Assignment> Copy out the records again word for word, from the line containing "Identify the location of y-tick-label: 40K." down to the line containing "(166, 418).", with both of those lines included.

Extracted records
▼

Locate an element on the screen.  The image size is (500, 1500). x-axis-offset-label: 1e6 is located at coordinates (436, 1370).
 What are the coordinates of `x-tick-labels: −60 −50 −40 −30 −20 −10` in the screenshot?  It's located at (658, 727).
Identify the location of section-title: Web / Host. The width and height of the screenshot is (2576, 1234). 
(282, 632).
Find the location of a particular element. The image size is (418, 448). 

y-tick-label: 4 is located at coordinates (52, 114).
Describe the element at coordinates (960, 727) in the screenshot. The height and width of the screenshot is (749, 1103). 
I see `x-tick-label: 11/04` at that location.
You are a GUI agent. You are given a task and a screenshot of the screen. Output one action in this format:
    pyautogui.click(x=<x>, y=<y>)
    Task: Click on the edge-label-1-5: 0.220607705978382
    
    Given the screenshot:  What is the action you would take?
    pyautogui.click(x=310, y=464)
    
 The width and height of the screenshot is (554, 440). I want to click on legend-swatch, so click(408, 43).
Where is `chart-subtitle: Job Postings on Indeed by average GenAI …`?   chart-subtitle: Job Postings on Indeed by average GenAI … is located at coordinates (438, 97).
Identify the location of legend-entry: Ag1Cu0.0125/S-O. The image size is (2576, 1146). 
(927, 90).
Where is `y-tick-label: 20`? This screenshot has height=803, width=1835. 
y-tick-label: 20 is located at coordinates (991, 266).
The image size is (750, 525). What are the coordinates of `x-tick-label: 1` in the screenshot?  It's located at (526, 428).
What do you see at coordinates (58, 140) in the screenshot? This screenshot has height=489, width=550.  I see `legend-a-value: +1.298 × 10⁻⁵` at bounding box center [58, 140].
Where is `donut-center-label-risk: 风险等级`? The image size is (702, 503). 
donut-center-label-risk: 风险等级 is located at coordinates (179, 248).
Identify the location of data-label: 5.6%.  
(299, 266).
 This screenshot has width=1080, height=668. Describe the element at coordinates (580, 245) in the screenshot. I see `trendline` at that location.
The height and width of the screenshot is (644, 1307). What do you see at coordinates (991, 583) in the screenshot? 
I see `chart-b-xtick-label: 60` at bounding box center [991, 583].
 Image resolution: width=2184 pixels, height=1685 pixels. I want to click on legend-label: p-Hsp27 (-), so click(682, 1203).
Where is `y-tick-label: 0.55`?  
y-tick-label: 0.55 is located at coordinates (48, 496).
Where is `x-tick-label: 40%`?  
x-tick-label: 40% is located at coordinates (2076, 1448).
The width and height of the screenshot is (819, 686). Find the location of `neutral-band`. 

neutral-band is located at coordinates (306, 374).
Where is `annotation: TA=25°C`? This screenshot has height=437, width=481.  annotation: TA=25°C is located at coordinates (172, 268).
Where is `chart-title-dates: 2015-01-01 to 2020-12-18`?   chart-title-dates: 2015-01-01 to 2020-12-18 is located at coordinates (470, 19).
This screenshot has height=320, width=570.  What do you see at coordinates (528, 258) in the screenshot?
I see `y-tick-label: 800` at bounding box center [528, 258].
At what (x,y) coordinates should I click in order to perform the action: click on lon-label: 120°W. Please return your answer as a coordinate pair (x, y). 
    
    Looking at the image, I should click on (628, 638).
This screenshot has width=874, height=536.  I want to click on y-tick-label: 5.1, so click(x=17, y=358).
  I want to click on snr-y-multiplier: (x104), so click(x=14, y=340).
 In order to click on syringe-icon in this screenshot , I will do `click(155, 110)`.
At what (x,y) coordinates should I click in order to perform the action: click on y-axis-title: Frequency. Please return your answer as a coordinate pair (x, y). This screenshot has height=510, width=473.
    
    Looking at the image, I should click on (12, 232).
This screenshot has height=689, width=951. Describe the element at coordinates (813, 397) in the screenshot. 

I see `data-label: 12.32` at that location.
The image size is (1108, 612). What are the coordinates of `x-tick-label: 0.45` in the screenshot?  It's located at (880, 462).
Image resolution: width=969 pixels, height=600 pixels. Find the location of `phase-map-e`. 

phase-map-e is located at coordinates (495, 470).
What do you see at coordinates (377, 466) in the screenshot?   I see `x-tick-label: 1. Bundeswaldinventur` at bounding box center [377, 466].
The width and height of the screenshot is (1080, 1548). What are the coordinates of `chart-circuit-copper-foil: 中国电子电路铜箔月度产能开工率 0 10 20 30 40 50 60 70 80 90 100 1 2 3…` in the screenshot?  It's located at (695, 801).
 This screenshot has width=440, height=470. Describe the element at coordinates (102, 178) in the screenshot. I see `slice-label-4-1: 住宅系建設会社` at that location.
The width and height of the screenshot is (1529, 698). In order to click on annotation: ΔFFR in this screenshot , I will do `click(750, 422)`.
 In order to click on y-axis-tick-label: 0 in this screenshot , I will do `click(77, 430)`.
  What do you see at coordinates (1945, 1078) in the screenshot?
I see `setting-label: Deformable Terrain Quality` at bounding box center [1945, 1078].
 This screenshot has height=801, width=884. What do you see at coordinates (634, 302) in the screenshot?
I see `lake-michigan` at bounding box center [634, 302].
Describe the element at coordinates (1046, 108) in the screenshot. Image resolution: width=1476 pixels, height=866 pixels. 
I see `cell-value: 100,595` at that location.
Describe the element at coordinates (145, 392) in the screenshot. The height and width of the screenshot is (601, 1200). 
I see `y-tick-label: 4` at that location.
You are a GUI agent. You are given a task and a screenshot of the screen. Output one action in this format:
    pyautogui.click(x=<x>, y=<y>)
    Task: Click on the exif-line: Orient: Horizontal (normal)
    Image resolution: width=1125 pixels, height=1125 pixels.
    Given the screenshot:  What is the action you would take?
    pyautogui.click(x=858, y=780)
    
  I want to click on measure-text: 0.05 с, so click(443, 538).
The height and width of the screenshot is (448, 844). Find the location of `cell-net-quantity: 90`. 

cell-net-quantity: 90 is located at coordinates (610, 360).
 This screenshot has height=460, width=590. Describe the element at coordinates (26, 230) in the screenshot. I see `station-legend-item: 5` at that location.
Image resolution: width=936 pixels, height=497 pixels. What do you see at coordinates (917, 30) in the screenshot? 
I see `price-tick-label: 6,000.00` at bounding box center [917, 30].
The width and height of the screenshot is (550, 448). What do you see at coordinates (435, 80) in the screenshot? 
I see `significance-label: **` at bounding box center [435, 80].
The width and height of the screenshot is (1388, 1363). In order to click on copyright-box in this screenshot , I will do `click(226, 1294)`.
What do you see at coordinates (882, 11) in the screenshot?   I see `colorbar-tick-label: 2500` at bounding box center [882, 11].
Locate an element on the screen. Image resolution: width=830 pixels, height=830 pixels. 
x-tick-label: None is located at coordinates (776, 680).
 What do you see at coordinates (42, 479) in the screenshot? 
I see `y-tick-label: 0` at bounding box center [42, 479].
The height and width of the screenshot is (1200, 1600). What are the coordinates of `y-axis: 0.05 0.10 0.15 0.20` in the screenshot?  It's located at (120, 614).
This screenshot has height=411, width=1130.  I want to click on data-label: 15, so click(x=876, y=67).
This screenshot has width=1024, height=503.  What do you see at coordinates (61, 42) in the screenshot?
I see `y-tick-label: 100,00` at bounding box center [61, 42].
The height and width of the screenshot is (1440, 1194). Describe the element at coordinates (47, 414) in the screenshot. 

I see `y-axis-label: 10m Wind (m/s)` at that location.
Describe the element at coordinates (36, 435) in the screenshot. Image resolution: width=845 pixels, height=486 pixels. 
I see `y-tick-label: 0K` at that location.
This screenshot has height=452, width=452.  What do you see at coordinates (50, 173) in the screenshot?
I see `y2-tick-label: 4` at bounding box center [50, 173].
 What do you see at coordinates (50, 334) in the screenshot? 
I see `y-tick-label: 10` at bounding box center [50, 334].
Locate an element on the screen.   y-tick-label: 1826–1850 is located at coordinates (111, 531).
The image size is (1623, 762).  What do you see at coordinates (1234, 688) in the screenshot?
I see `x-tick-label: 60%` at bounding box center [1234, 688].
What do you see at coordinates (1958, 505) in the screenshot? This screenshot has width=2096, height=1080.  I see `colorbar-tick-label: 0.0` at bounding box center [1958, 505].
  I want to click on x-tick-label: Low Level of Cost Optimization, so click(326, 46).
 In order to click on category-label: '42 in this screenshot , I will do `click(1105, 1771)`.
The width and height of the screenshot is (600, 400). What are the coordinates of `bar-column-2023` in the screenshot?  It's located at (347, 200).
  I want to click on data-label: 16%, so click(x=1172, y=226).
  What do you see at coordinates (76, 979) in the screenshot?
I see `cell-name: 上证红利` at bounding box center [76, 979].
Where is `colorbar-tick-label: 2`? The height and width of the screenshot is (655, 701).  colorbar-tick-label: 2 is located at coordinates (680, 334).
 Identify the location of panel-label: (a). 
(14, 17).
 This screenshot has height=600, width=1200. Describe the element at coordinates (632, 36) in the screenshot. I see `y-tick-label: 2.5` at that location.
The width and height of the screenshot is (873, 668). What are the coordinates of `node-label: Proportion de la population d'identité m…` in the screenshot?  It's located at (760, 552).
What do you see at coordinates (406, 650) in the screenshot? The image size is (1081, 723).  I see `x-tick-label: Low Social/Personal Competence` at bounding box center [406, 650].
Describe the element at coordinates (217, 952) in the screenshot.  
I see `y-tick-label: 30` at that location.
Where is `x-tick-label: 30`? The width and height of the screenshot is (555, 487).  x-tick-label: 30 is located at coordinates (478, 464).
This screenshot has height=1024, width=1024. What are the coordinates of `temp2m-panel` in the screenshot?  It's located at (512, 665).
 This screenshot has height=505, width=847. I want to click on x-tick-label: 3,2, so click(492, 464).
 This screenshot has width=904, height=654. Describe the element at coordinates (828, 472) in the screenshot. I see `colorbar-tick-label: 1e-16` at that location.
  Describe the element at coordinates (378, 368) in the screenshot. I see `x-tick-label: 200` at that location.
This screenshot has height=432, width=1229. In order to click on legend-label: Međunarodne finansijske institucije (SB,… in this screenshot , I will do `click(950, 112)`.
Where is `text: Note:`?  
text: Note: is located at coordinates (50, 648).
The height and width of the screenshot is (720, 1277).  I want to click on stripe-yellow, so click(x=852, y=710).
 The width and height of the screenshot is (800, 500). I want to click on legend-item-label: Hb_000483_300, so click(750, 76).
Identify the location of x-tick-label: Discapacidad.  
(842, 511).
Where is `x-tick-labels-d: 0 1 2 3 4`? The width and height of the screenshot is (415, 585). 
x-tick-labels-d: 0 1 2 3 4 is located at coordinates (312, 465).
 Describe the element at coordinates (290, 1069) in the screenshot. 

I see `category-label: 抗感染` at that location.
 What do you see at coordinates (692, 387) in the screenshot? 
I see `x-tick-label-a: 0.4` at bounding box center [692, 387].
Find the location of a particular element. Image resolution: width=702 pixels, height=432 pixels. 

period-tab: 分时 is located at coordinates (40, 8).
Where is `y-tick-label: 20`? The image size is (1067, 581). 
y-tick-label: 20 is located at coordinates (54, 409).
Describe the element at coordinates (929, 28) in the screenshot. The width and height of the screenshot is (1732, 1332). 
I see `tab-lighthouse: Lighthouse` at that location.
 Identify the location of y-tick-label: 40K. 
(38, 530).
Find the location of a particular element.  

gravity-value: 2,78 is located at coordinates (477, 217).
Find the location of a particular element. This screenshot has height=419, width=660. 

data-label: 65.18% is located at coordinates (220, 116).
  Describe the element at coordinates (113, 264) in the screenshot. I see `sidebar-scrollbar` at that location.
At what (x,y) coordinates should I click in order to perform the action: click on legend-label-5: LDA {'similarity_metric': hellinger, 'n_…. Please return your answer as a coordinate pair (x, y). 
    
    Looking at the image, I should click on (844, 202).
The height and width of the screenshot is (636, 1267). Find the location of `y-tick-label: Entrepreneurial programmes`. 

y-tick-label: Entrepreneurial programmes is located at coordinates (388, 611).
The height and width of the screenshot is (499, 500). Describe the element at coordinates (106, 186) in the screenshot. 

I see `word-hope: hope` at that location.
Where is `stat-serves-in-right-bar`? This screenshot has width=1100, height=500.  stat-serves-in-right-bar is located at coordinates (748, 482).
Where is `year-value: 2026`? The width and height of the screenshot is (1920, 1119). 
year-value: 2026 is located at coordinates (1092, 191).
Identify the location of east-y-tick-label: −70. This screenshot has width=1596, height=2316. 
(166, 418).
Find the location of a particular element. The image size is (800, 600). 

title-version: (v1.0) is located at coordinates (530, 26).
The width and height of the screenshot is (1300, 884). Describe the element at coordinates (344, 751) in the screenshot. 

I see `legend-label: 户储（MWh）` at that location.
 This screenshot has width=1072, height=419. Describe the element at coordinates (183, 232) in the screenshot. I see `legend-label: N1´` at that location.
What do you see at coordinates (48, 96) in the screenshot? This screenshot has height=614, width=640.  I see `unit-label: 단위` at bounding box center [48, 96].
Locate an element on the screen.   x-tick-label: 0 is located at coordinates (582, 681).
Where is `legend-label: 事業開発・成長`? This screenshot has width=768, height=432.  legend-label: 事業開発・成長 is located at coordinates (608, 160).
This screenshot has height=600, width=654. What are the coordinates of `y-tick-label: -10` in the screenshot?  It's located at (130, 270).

▲

Result for this task>
 Identify the location of y-tick-label: 40K. 
(38, 530).
Find the location of a particular element.  

gravity-value: 2,78 is located at coordinates (477, 217).
Find the location of a particular element. This screenshot has height=419, width=660. 

data-label: 65.18% is located at coordinates (220, 116).
  Describe the element at coordinates (113, 264) in the screenshot. I see `sidebar-scrollbar` at that location.
At what (x,y) coordinates should I click in order to perform the action: click on legend-label-5: LDA {'similarity_metric': hellinger, 'n_…. Please return your answer as a coordinate pair (x, y). 
    
    Looking at the image, I should click on (844, 202).
The height and width of the screenshot is (636, 1267). Find the location of `y-tick-label: Entrepreneurial programmes`. 

y-tick-label: Entrepreneurial programmes is located at coordinates (388, 611).
The height and width of the screenshot is (499, 500). Describe the element at coordinates (106, 186) in the screenshot. 

I see `word-hope: hope` at that location.
Where is `stat-serves-in-right-bar`? This screenshot has width=1100, height=500.  stat-serves-in-right-bar is located at coordinates (748, 482).
Where is `year-value: 2026`? The width and height of the screenshot is (1920, 1119). 
year-value: 2026 is located at coordinates (1092, 191).
Identify the location of east-y-tick-label: −70. This screenshot has width=1596, height=2316. 
(166, 418).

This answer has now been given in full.